#### [GOAL OF THE EXERCISE]
Transcribe exactly the line that contains "Given: Click the add-person" and every line below it in the listing, through the last, and no other lines.
- - -
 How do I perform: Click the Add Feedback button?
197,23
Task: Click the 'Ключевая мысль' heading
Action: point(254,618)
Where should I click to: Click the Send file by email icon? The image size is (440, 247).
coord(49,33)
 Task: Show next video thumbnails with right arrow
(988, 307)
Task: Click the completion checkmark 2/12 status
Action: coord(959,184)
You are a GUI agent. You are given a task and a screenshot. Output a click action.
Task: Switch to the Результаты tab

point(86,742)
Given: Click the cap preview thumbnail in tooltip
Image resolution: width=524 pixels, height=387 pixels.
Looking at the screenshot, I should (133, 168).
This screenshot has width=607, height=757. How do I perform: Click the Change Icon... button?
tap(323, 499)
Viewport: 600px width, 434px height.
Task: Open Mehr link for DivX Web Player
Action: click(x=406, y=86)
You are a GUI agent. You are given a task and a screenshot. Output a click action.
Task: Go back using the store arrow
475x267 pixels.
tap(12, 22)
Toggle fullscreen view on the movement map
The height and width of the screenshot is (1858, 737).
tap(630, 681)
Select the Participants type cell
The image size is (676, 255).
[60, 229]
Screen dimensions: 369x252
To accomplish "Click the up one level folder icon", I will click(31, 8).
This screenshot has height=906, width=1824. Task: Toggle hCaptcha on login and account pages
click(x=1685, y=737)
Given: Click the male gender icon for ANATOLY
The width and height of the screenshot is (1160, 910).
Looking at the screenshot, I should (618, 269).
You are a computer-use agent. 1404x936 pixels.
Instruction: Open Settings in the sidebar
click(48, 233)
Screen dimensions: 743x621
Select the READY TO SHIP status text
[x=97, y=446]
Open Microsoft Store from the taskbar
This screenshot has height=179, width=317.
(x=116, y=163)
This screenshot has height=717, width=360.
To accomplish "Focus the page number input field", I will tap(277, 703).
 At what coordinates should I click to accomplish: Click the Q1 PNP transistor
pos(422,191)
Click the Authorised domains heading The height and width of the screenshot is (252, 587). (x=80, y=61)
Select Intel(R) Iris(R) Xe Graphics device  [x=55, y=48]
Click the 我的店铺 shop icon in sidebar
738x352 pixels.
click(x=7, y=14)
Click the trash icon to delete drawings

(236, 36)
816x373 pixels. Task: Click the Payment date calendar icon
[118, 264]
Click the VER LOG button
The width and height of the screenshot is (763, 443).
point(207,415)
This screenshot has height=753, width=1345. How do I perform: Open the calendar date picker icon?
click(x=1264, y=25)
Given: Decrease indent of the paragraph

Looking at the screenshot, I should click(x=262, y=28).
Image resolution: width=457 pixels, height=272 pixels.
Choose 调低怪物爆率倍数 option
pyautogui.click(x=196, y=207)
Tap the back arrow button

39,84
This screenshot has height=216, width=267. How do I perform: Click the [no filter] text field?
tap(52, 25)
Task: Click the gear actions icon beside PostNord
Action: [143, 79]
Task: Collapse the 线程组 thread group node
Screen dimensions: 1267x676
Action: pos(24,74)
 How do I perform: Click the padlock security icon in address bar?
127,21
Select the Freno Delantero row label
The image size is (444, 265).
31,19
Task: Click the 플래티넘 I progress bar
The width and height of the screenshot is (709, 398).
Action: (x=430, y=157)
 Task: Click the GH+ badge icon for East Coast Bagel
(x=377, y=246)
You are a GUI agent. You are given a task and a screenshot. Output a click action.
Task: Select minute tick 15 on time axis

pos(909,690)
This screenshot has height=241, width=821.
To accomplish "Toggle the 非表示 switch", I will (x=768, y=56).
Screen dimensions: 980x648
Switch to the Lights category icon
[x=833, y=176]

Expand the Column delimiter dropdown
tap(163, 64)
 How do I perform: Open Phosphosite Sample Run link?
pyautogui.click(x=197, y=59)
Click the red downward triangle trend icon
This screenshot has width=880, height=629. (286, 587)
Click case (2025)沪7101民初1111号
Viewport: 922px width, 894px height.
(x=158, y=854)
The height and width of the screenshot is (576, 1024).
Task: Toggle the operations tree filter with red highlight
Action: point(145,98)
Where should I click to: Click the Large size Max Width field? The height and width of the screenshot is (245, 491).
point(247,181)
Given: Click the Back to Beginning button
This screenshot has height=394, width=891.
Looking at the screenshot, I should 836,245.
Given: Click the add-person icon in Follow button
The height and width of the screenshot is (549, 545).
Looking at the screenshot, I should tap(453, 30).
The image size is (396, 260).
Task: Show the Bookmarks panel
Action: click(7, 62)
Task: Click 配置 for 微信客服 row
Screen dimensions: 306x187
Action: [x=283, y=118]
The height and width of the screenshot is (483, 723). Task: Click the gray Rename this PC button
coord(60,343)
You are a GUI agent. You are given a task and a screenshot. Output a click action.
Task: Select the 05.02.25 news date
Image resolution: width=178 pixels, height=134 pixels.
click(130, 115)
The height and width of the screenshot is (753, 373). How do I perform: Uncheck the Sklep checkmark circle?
- - -
#### [REPLY TO THE EXERCISE]
Given: Click the add-person icon in Follow button
The height and width of the screenshot is (549, 545).
Looking at the screenshot, I should tap(453, 30).
The image size is (396, 260).
Task: Show the Bookmarks panel
Action: click(7, 62)
Task: Click 配置 for 微信客服 row
Screen dimensions: 306x187
Action: [x=283, y=118]
The height and width of the screenshot is (483, 723). Task: Click the gray Rename this PC button
coord(60,343)
You are a GUI agent. You are given a task and a screenshot. Output a click action.
Task: Select the 05.02.25 news date
Image resolution: width=178 pixels, height=134 pixels.
click(130, 115)
The height and width of the screenshot is (753, 373). How do I perform: Uncheck the Sklep checkmark circle?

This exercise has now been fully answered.